DOJ Private Prisons Memo is a Good Start

By Serena Rabie
Associate Editor, Vol. 21
Executive Editor, Vol. 22

On August 18, the Justice Department (DOJ) made waves when it issued a memorandum announcing the end of its use of private prisons. The memorandum instructs officials to either decline to renew the contracts for private prison operators when they expire or substantially reduce the scope of such contracts. The Justice Department’s stated goal is “reducing—and ultimately ending—our use of privately operated prisons.”

The DOJ argued that private prisons do not provide the same level of correctional services, programs nor are they substantially cheaper to operate than their government counterparts. Additionally, the DOJ found that private prisons also do not maintain the same level of safety and security.” Civil rights groups, like the American Civil Liberties Union (ACLU), are considering the move a tremendous victory which will “measurably improve the lives of tens of thousands of people who would have otherwise remain locked in these abusive, unaccountable, profit-driven institutions.” Additionally, the ACLU called on the Department of Homeland Security to follow suit with respect to the Immigration and Customs Enforcement detention system. Though the Justice Department’s actions are both symbolically and practically significant, the impact is limited because the vast majority of American inmates are housed in state prisons as opposed to federal prisons, and state prisons remain unaffected by the DOJ’s instructions. The Justice Department estimates that there are approximately 195,000 individuals in federal prison in the United States, but only about 30,000 of those individuals are housed in private prisons. By the DOJ’s estimates, 165,000 individuals remain unaffected by the memorandum.

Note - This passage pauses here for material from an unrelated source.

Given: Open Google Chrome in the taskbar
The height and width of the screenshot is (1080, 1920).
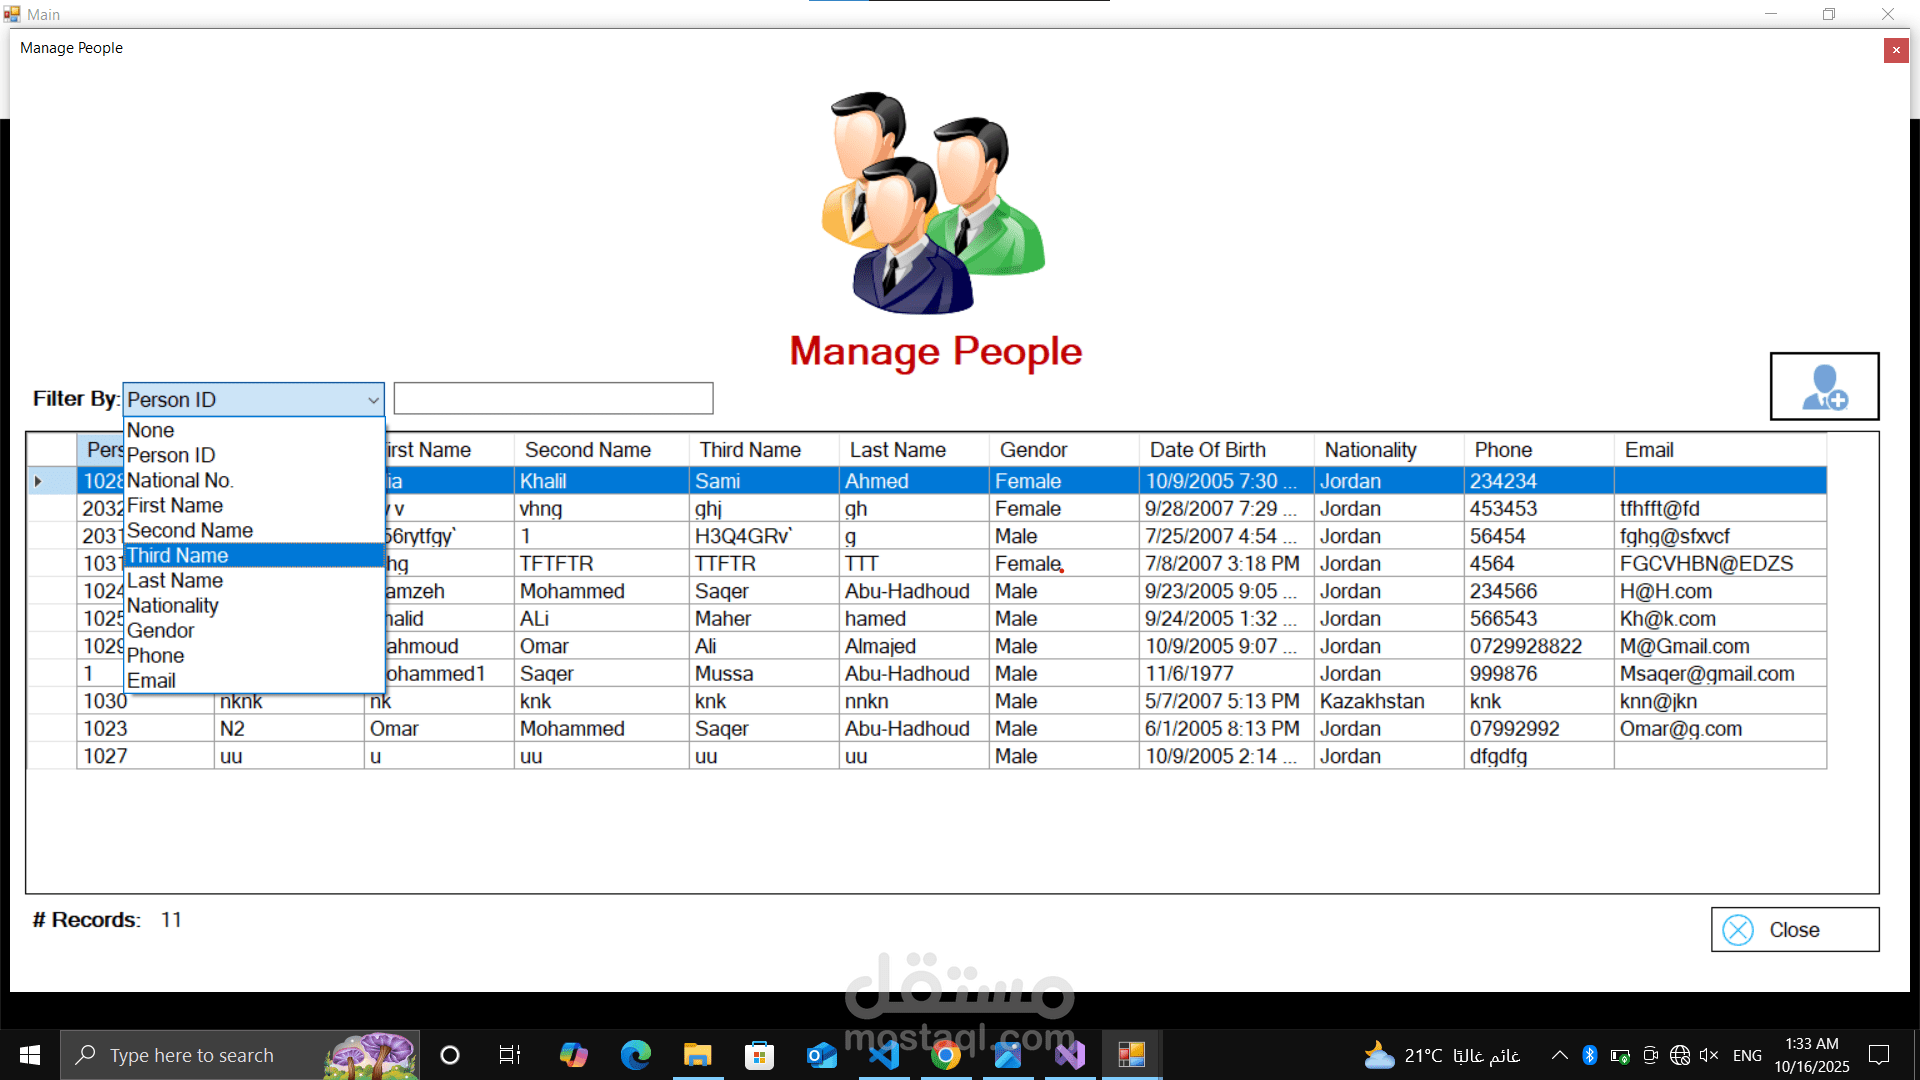Looking at the screenshot, I should pos(945,1055).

A study conducted at the University of California-Berkeley by doctoral candidate Christopher Petrella examined the composition and operation of private prisons in nine states. Its main finding was that private prisons were packed with young people of color. Though it is well known that people of color are substantially more likely to spend time behind bars, the study found that they are “further overrepresented in private prisons contracted by the departments of correction in Arizona, California and Texas.” The bottom-line, according to the results of the study, is simply a matter of dollars and cents. Petrella concluded that private prisons deliberately exclude individuals with high medical care costs from their contracts in order to defray costs, and that the inmates with health problems tended to skew older and more white. Instead, private prisons became packed with individuals who were incarcerated as a result of the “war on drugs” and those individuals tend to be younger minorities.

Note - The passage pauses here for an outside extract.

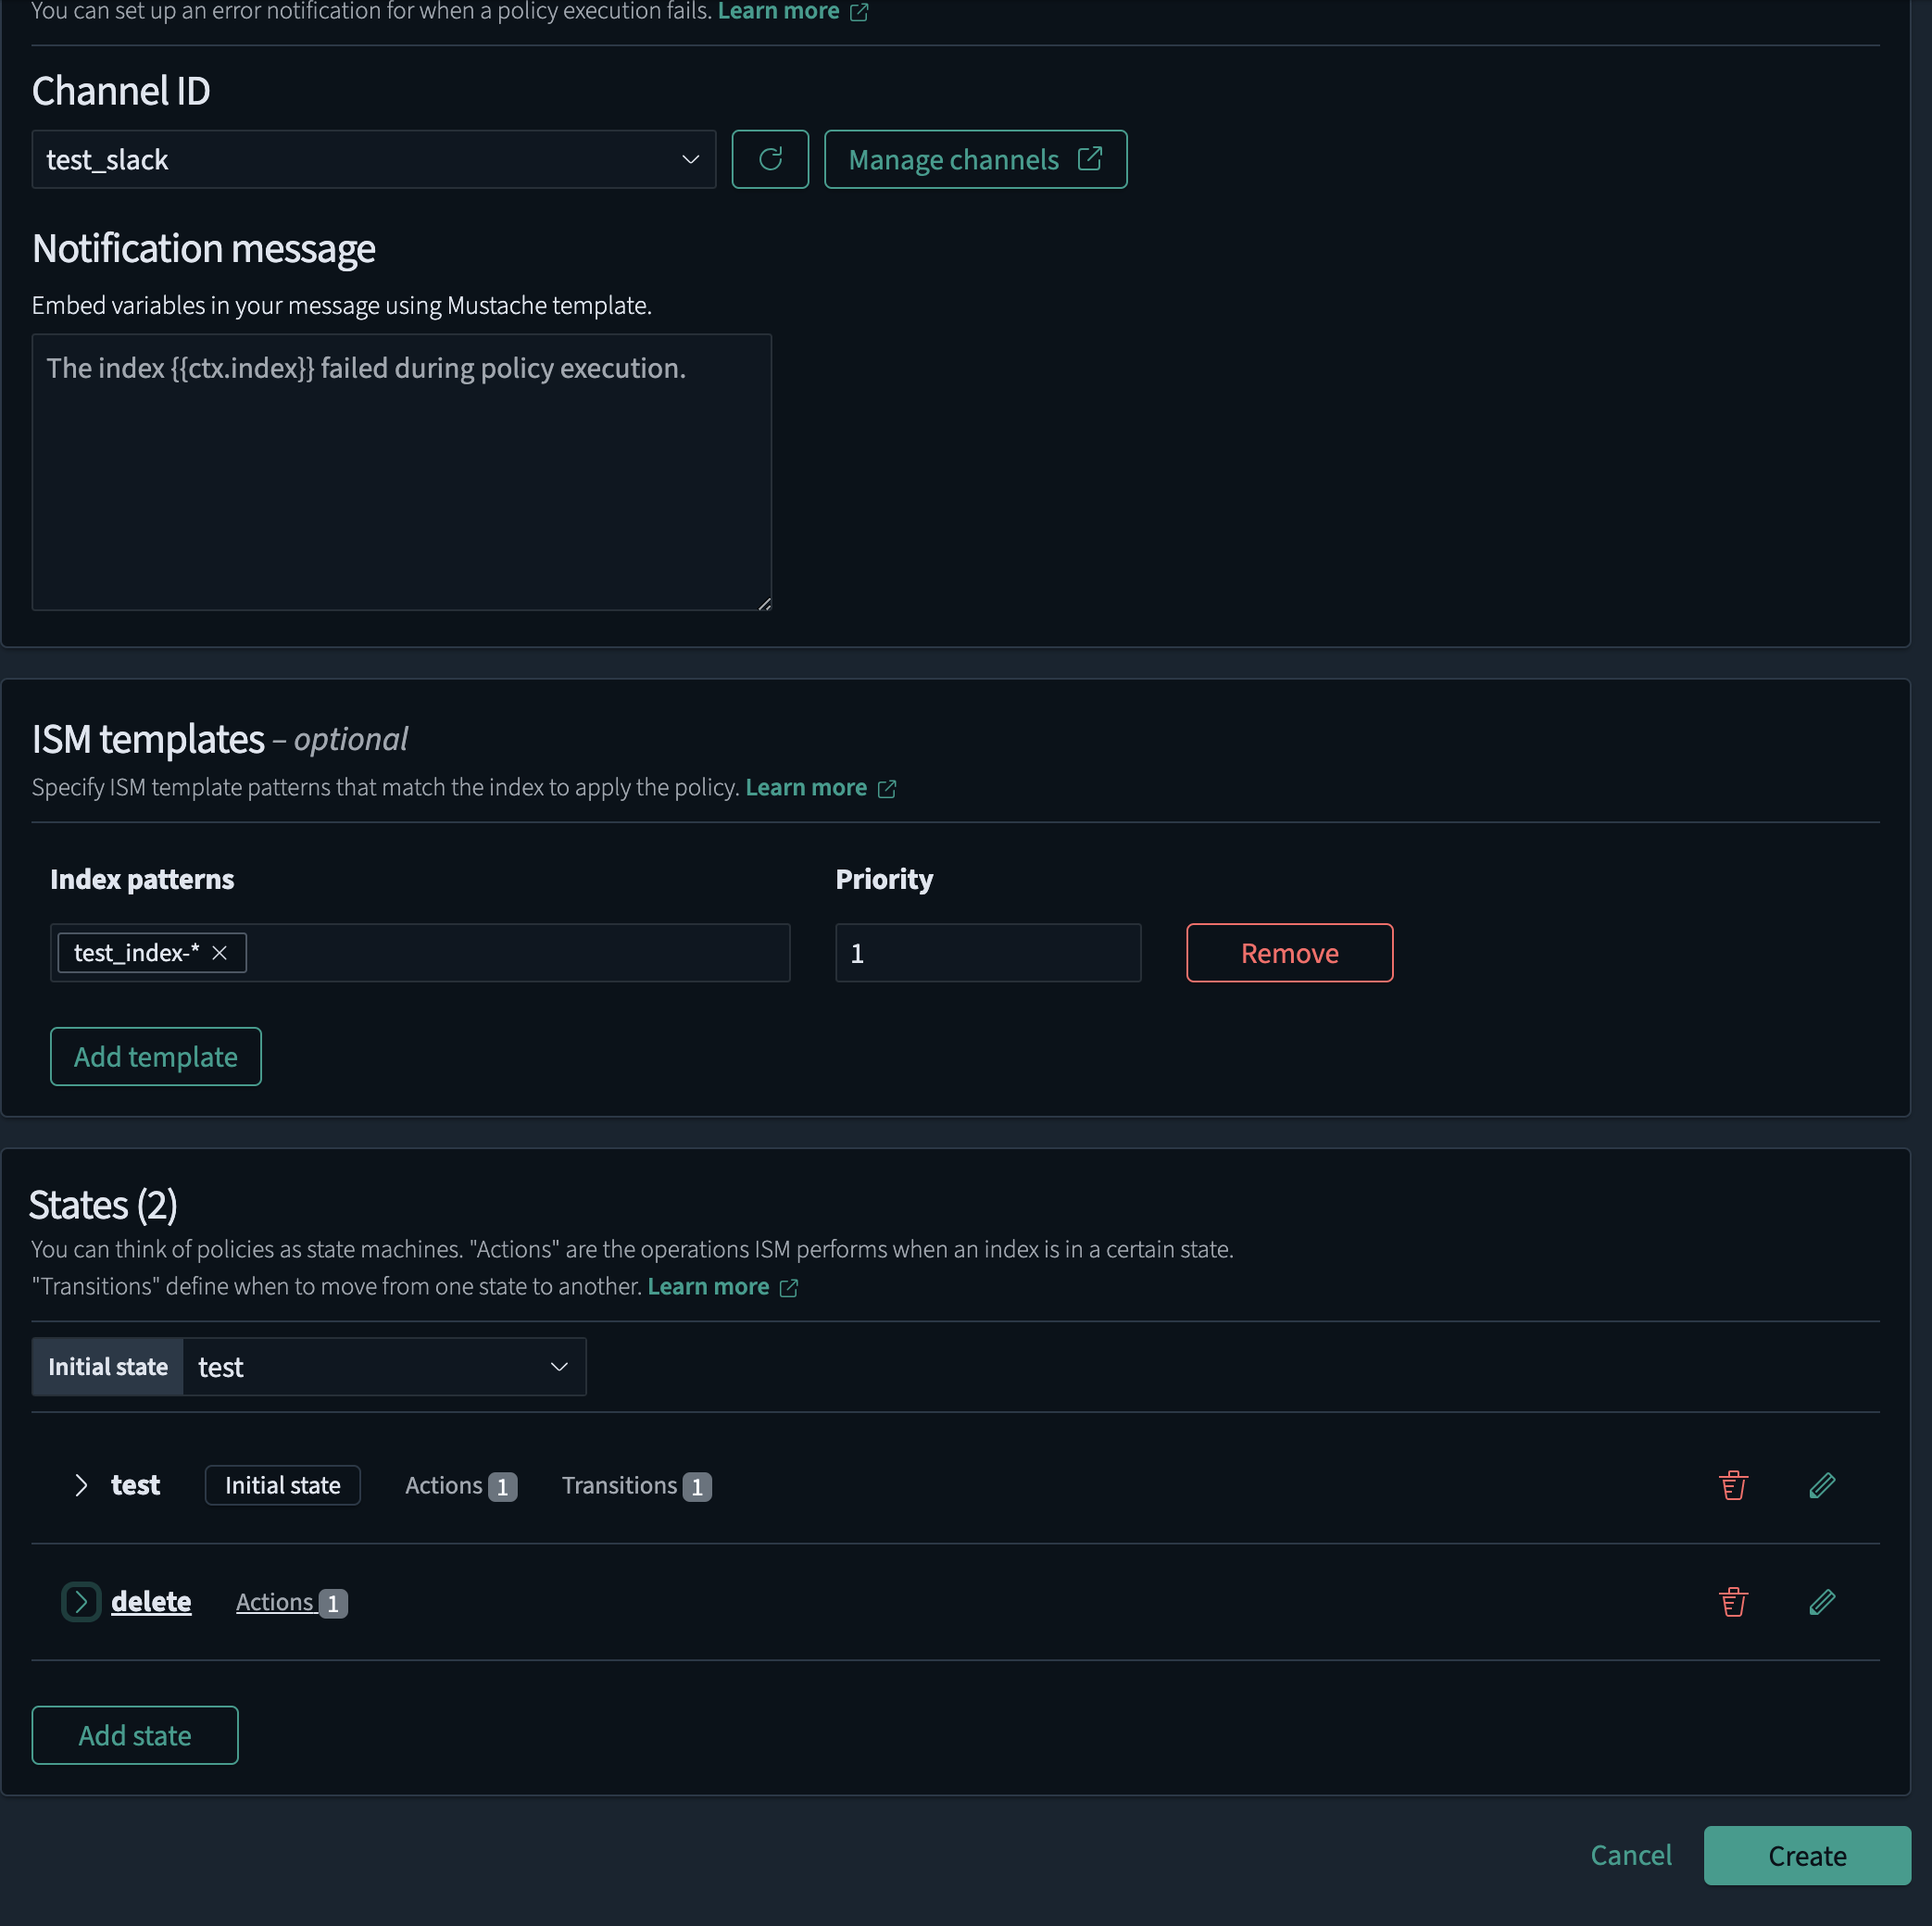
Task: Focus the Priority number field
Action: [987, 953]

As the public prisons tend to house aging populations, they provide age-specific resources to their inmates, while private prisons are under no obligation to do so. Younger prisoners are likely to be released, and therefore are in great need of education, drug counseling, anger management, and other social services, yet are unlikely to receive such counseling in a private prison. As such, the study found that private prisons had “worse or similar recidivism rates.” That information, coupled with the DOJ’s finding that private prisons are generally less safe than public prisons, forms the basis for substantial criticism of private prisons by civil rights activists.  In fact, in their official platform, Black Lives Matter calls for “[a]n immediate end to the privatization of police, prisons, jails, probation, parole, food, phone and all other criminal justice related services.” Though the DOJ’s instruction doesn’t completely satisfy Black Lives Matter’s demands with respect to prisons, it is the first step in the right direction.